▶ [EXERCISE BRIEF] Print exactly the first lines of the records. Stop after the line containing "971x616 pixels.", and leave every picture out.

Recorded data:
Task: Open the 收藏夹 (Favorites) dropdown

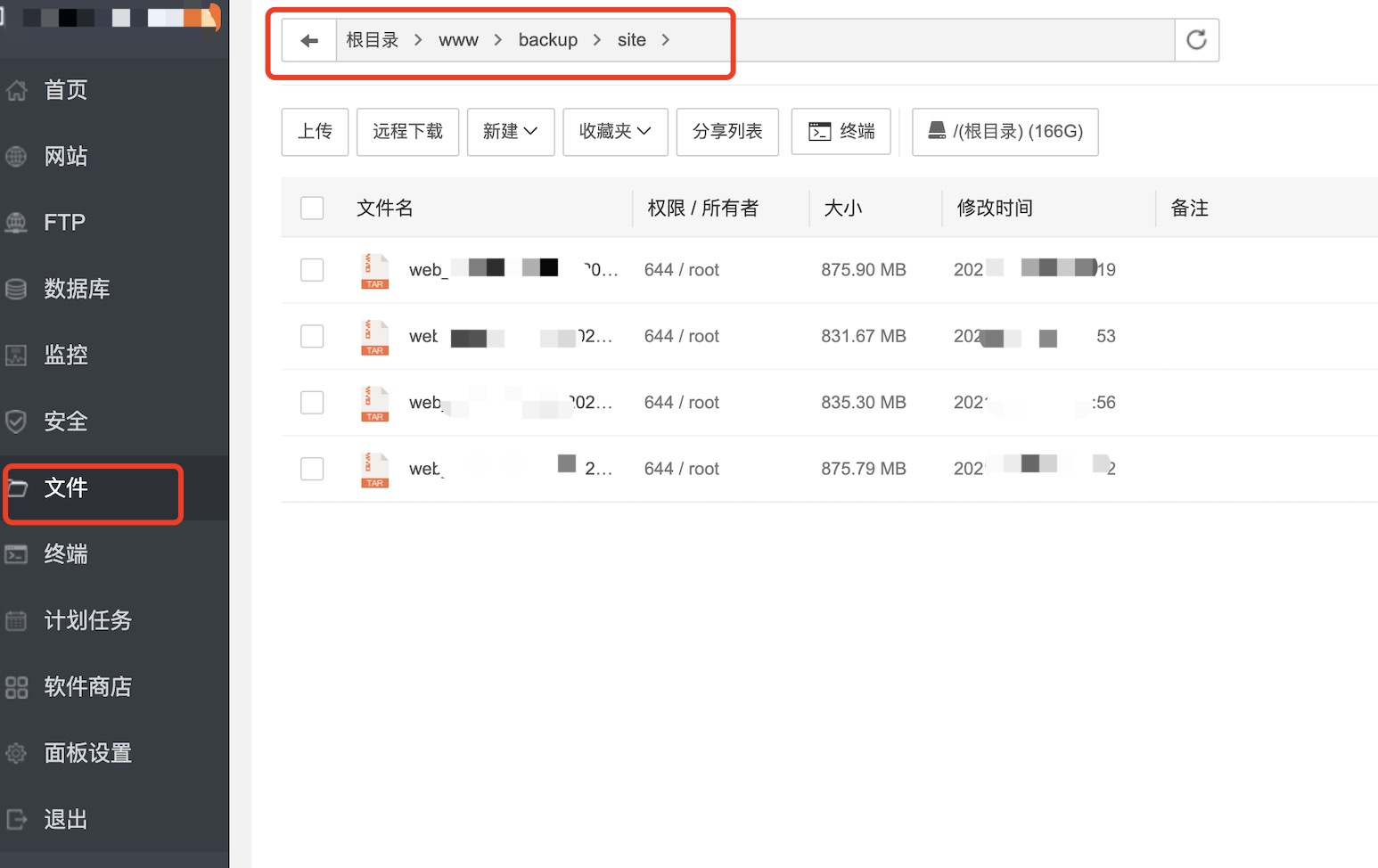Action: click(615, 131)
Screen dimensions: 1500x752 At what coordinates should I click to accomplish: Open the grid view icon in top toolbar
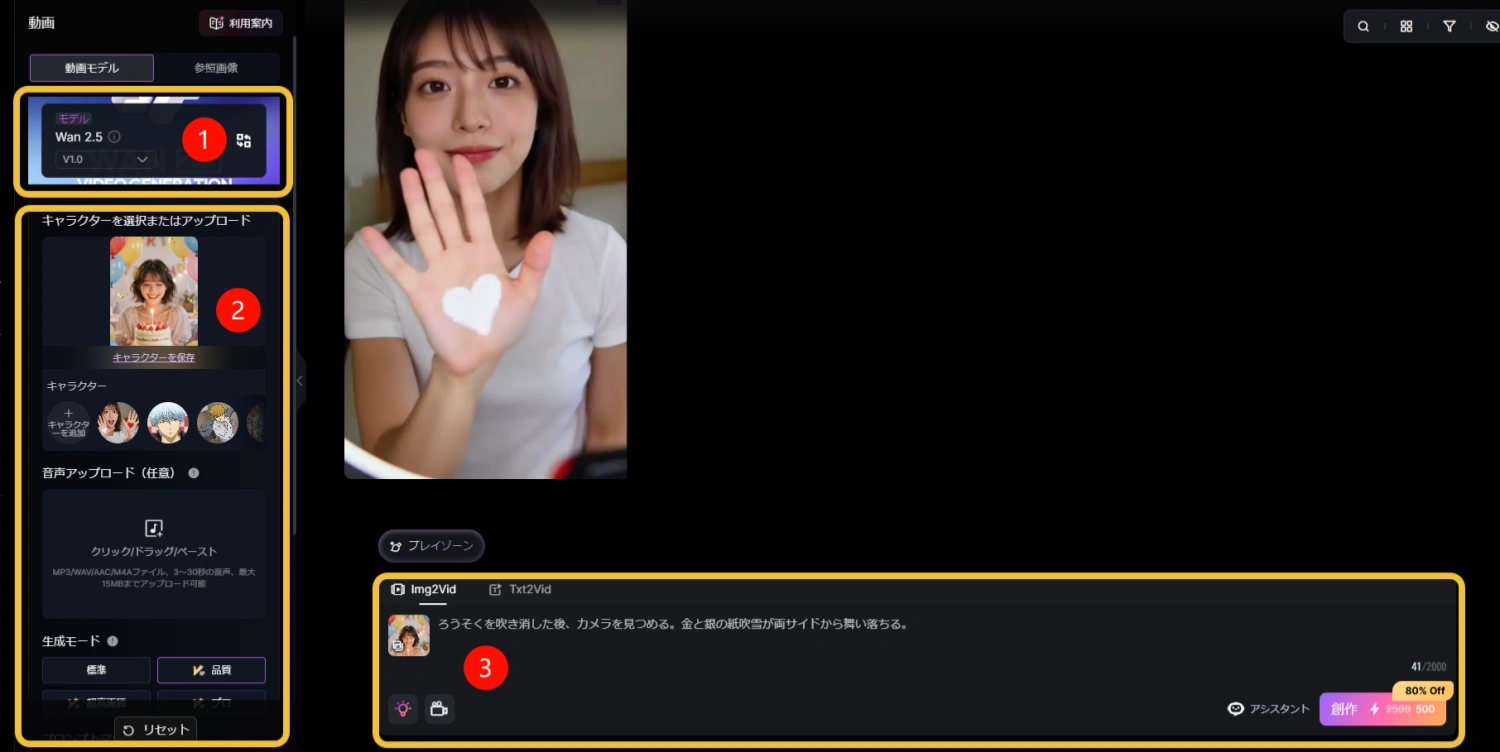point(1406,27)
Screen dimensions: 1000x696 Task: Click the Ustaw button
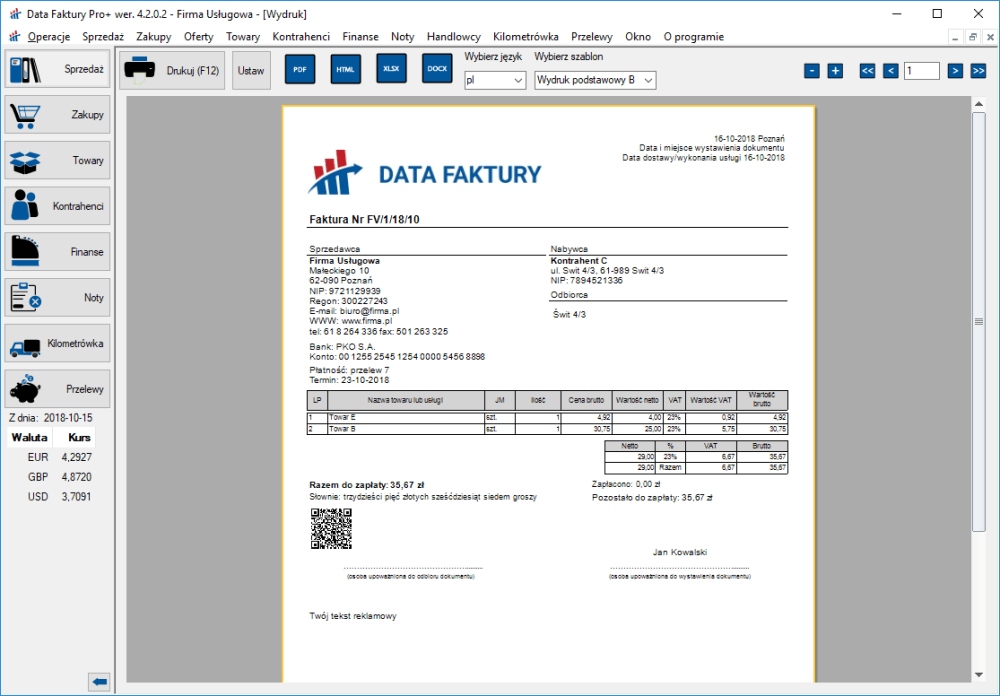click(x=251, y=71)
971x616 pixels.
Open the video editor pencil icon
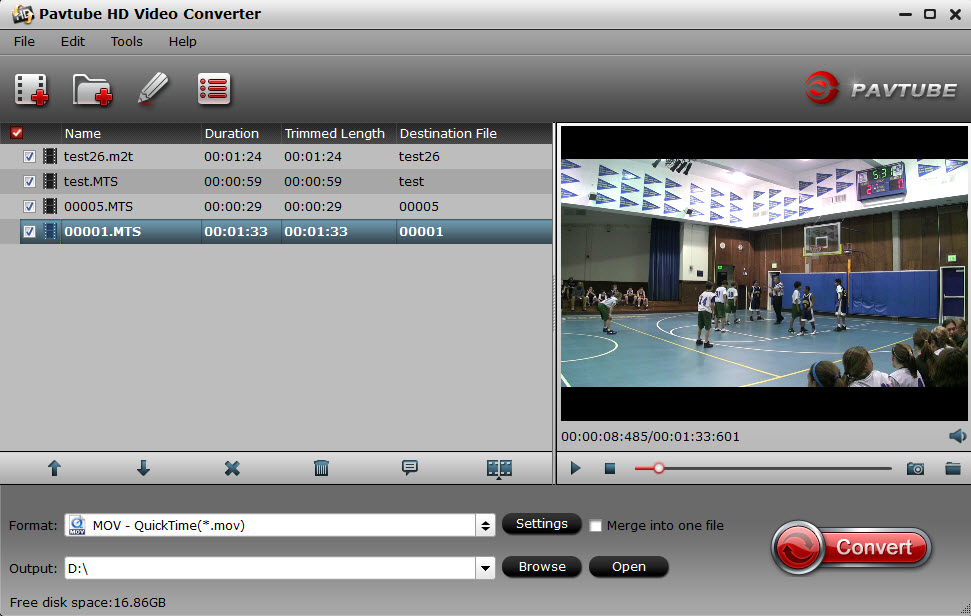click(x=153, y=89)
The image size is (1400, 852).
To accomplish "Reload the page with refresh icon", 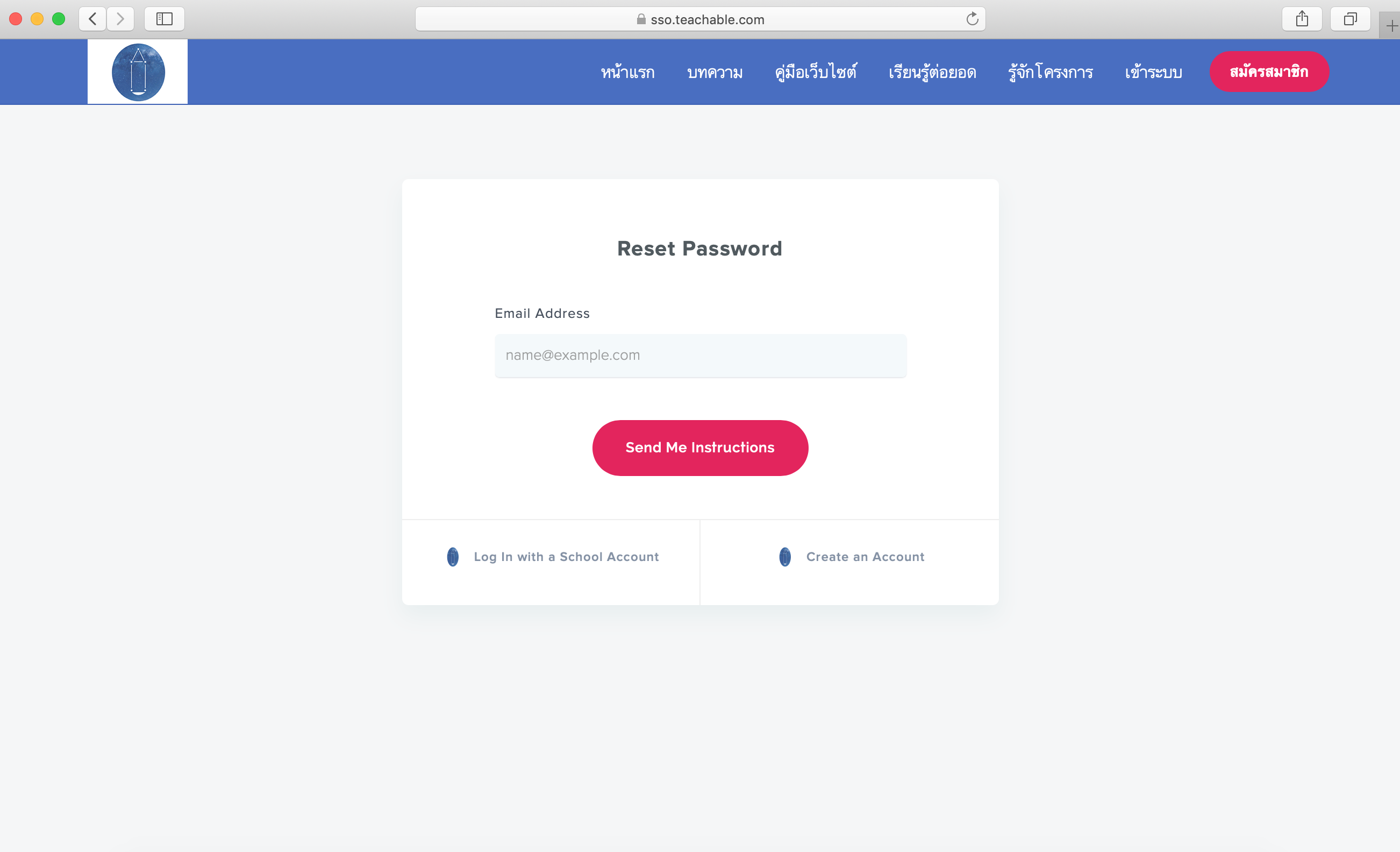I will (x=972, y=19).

▶ [EXERCISE OUTPUT]
Task: Open the 收藏夹 (Favorites) dropdown

Action: click(615, 131)
Screen dimensions: 1500x752 At what coordinates should I click to accomplish: Open the grid view icon in top toolbar
point(1406,27)
Screen dimensions: 1000x696 Task: Click the Ustaw button
click(x=251, y=71)
971x616 pixels.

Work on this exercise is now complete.